Di dalam Paylater, pihak penerbit menyediakan istilah bunga terhadap kucuran dana yang diisalurkannya. Tujuan sebenarnya dari penggunaan istilah ini adalah agar memudahkan pihak penerbit dalam menyampaikan keuntungan yang diinginkan. 


Secara fiqih, penggunaan istilah ini dapat dibaca sebagai 2, yaitu:


Pertama, bunga dipandang sebagai ribhun (laba jual beli) yang tidak maklum sehingga berlaku praktik gharar dan jahalah. 


Indikasi ini terjadi seiring barang yang dibeli oleh konsumen adalah barang yang sifatnya tidak parsial atau tegas terdiri atas satu barang. Alhasil, persentase itu seolah muncul dari akad qardh-nya, dan bukan timbul dari akad bai’-nya. Itu sebabnya, bunga tersebut dipandang sebagai riba qardhy (riba utang).

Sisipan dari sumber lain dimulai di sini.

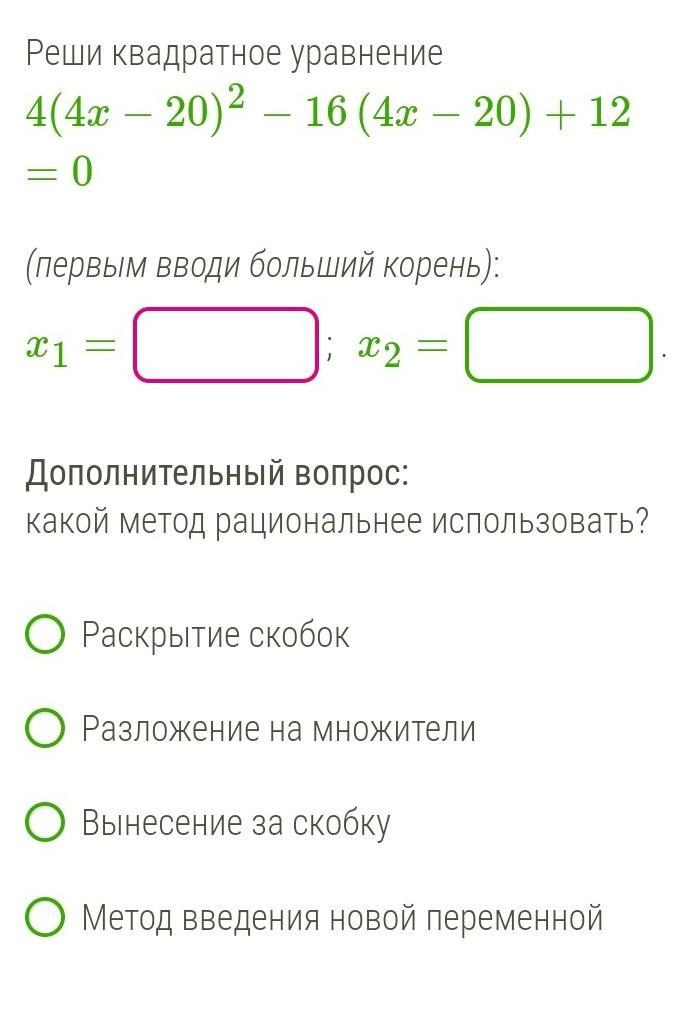This screenshot has height=1020, width=677.
Task: Click the 'Реши квадратное уравнение' heading text
Action: coord(234,54)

Kedua, bunga itu hanya berlaku sebagai angka kisaran keuntungan yang dikehendaki oleh Penerbit Paylater dari praktik jual beli secara mujazafah (borongan). Alhasil bunga itu lahir dari prinsiip ju’alah. 

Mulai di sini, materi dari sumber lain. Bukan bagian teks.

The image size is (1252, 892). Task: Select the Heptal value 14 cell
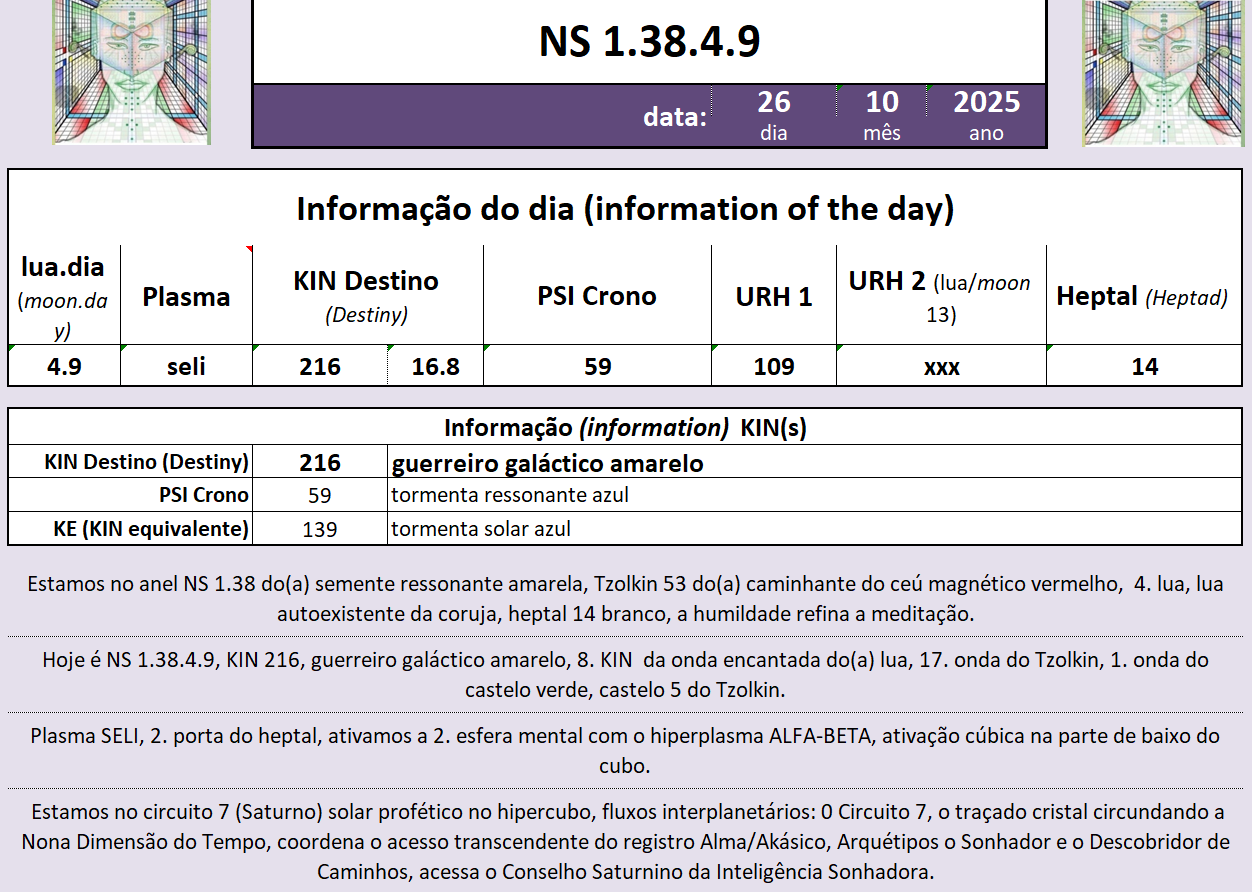coord(1144,366)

Gambaran dari akad mujazafah adalah sebagai berikut:


الجزاف ….. وهو بيع الشيء بلا كيل ولا وزن ولا عدد، وإنما بالحزر والتخمين بعد المشاهدة أو الرؤية له …… ومرجعه إلى المساهلة


Artinya,“Jizaf, adalah jual beli sesuatu dengan tanpa takaran, timbangan atau hitungan. Akad ini dilakukan dengan jalan taksiran atau perkiraan setelah melihat barang (secara umum)....Tujuan dasar dari akad ini adalah saling memudahkan penyelesaian.” (Al-Fiqh al-Islamy wa Adillatuhu li al-Zuhaily. Juz 5, halaman 367)


Akad borongan ini dipandang sebagai boleh oleh fuqaha Hanafiyah, sebagaimana diungkapkan oleh Syekh Wahbah Al-Zuhaily di atas.  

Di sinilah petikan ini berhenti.